Tissue factor-dependent and -independent pathways of systemic coagulation activation in acute myeloid leukemia: a single-center cohort study

Christina Dicke, Ali Amirkhosravi, Brigitte Spath, Miguel Jiménez-Alcázar, Tobias Fuchs, Monica Davila, John L Francis,Carsten Bokemeyer and Florian Langer

Experimental Hematology & Oncology20154:22

DOI: 10.1186/s40164-015-0018-x

Received: 23 June 2015

Accepted: 29 July 2015

Published: 6 August 2015

Abstract

Background

In acute myeloid leukemia (AML), disseminated intravascular coagulation (DIC) contributes to morbidity and mortality, but the underlying pathomechanisms remain incompletely understood.

Methods

We conducted a prospective study on 69 patients with newly diagnosed AML to further define the correlates of systemic coagulation activation in this hematological malignancy.
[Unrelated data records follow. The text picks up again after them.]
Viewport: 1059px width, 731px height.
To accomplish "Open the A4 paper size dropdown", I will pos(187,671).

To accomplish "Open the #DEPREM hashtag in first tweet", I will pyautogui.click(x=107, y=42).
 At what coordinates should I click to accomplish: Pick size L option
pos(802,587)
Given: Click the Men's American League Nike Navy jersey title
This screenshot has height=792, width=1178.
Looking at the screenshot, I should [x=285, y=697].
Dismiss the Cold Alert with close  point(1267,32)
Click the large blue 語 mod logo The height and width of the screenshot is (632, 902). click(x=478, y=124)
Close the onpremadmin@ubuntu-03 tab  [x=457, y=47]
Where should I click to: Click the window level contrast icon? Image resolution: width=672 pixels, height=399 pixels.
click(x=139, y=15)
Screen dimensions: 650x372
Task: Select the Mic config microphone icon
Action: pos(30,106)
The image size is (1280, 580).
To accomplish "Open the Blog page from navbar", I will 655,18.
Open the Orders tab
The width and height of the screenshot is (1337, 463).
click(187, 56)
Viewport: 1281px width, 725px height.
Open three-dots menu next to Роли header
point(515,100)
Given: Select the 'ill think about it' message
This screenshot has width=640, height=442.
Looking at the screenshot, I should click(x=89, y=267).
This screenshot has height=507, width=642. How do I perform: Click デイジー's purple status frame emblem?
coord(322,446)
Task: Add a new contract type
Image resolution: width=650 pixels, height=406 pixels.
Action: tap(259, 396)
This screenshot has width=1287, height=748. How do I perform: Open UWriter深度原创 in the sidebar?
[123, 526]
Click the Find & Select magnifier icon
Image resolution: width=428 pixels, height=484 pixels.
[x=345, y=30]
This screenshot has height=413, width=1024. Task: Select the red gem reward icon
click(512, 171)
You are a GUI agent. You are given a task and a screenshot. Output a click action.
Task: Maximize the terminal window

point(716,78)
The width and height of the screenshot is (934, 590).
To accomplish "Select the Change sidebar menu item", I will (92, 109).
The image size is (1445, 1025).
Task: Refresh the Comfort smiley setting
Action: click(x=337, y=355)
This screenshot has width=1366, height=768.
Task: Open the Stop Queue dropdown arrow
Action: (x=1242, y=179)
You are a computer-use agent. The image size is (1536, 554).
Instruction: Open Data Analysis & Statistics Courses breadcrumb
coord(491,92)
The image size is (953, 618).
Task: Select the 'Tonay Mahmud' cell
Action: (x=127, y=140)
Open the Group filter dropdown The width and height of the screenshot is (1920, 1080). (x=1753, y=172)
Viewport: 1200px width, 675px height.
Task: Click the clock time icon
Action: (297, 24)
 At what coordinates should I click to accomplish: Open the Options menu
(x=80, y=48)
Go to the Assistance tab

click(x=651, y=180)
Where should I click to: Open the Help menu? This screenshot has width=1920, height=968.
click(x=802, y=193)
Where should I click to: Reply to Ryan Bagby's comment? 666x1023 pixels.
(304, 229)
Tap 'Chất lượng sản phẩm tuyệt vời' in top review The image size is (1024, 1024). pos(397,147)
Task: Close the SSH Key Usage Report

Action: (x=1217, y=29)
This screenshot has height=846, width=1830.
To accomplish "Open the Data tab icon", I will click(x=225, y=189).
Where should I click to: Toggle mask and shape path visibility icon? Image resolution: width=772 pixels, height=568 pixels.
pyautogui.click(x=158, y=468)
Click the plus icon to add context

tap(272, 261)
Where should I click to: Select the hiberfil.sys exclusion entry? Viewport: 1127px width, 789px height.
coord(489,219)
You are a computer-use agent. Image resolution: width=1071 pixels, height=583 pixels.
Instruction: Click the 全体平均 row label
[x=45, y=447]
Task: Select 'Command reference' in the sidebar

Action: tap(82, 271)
Tissue factor procoagulant activity (TF PCA) of isolated peripheral blood mononuclear cells (PBMCs) and TF expression by circulating microparticles (MPs) were assessed by single-stage clotting and thrombin generation assay, respectively. Soluble plasma TF antigen and secretion of vascular endothelial growth factor (VEGF) by cultured PBMCs were measured by ELISA. Cell-free plasma DNA was quantified by staining with a fluorescent dye.

Result

TF PCA of PBMCs was significantly increased in AML patients as compared to healthy controls. Furthermore, TF PCA was significantly associated with decompensated DIC at presentation, as defined by a plasma fibrinogen level of ≤1 g/L (n = 11). In addition to TF PCA and circulating blasts, serum lactate dehydrogenase, a surrogate marker for leukemic cell turnover, correlated with plasma D-Dimer in the total patient cohort and was significantly increased in DIC patients, suggesting a role for myeloblast apoptosis/necrosis in activation of the TF-dependent coagulation pathway. Consistently, TF-bearing plasma MPs were more frequently detected and levels of soluble TF antigen were significantly higher in DIC vs. non-DIC patients. No association was found between TF PCA expression and VEGF secretion by isolated PBMCs, but significantly increased levels of cell-free plasma DNA pointed to a contribution of the intrinsic contact pathway to systemic coagulation activation in the total patient cohort and in patients with lower TF PCA expression. While PBMC-associated TF PCA had no effect on long-term survival, DIC occurrence at presentation increased the risk of early mortality.

Conclusion

In newly diagnosed AML, TF expression by PBMCs and shedding of TF-bearing plasma MPs are central to the pathogenesis of DIC, but additional pathways, such as DNA liberation, may contribute to systemic coagulation activation.